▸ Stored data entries
=== Begin Enclosure ===

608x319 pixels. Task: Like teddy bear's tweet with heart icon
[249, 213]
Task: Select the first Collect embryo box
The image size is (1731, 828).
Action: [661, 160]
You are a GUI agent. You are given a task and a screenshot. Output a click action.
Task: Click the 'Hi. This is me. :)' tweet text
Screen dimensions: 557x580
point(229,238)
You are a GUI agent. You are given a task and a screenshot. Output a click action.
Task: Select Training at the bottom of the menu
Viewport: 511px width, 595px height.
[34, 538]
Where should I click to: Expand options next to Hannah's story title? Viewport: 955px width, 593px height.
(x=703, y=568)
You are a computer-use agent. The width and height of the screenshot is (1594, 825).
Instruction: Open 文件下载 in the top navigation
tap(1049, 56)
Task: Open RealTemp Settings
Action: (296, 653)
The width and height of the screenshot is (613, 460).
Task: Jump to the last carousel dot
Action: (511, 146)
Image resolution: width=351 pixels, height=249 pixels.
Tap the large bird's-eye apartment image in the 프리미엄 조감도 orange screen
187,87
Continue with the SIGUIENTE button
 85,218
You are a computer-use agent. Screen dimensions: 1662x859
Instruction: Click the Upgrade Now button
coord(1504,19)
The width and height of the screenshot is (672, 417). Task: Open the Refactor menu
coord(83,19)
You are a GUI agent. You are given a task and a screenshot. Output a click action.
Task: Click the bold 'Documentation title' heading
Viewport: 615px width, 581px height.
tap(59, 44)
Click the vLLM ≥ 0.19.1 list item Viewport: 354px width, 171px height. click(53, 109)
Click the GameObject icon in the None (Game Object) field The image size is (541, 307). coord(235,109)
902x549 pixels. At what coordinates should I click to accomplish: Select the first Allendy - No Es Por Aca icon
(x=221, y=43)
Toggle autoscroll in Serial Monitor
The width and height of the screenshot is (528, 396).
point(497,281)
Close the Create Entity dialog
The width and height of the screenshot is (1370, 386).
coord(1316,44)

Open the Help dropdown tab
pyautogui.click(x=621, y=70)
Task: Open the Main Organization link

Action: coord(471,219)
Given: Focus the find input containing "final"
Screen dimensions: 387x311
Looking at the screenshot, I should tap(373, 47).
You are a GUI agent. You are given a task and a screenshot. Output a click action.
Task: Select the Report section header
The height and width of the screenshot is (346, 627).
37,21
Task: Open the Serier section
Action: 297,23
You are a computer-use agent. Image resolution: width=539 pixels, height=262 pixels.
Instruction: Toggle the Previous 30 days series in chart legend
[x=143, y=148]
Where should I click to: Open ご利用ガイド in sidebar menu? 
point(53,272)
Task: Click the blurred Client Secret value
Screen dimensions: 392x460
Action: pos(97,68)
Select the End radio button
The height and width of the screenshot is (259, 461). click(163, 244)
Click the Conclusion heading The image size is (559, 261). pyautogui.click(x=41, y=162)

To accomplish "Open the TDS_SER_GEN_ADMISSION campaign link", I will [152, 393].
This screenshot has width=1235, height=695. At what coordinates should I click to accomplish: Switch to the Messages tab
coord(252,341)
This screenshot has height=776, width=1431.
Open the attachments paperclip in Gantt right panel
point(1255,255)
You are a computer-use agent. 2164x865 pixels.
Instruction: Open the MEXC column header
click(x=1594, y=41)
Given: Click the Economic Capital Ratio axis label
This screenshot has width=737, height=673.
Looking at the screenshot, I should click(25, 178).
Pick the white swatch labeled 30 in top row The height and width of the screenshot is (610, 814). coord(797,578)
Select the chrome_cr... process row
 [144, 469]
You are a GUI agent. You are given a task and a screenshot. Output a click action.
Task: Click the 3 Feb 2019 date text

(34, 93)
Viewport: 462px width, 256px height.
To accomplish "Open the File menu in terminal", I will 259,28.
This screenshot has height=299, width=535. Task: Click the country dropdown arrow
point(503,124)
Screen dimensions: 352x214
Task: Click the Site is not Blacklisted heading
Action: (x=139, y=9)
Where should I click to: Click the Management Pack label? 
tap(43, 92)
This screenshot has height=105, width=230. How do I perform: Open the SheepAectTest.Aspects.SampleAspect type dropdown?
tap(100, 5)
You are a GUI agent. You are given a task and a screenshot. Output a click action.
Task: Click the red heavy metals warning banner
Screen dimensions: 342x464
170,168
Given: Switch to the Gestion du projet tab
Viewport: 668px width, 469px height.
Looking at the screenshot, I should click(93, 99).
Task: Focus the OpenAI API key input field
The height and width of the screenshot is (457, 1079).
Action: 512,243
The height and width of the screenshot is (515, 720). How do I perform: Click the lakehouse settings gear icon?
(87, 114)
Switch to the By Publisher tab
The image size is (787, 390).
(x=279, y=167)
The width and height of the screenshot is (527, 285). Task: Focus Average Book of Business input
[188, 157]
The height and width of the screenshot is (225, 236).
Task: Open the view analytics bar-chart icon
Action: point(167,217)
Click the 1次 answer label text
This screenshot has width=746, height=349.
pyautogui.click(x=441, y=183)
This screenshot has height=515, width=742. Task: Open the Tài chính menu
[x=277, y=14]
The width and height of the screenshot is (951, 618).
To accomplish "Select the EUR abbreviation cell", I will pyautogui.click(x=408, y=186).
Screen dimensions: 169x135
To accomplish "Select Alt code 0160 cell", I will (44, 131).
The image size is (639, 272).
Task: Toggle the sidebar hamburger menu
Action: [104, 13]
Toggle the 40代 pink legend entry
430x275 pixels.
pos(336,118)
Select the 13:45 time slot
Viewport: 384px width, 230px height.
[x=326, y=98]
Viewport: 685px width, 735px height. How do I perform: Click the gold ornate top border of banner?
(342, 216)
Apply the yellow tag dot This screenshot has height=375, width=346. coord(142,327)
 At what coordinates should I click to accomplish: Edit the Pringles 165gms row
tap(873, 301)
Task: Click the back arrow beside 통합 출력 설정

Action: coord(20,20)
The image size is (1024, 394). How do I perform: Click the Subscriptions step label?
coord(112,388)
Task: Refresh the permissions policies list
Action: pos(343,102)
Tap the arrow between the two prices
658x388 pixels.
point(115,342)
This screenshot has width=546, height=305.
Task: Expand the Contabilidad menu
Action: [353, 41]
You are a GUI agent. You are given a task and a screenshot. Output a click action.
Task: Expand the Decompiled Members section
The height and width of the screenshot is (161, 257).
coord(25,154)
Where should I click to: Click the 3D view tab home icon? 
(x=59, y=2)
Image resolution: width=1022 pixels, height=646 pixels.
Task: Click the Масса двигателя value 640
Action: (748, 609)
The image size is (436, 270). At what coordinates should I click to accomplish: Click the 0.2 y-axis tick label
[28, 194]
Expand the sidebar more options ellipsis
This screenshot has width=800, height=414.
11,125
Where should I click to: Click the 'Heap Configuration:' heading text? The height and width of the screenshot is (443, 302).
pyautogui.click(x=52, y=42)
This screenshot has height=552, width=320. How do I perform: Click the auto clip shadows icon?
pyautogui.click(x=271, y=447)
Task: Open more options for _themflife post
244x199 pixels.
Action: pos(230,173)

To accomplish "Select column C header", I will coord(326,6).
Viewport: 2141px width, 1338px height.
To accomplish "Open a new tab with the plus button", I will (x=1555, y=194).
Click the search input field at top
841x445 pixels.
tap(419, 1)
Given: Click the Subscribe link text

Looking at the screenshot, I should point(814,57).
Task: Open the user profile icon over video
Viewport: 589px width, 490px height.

=== End Enclosure ===

▸ WORK INSTRUCTION
A faithful copy of the lines from the line containing "Task: Open the user profile icon over video" to the end of the data should be set down, both ends included, and nothing more.

▸ TASK SOLUTION
Task: Open the user profile icon over video
Viewport: 589px width, 490px height.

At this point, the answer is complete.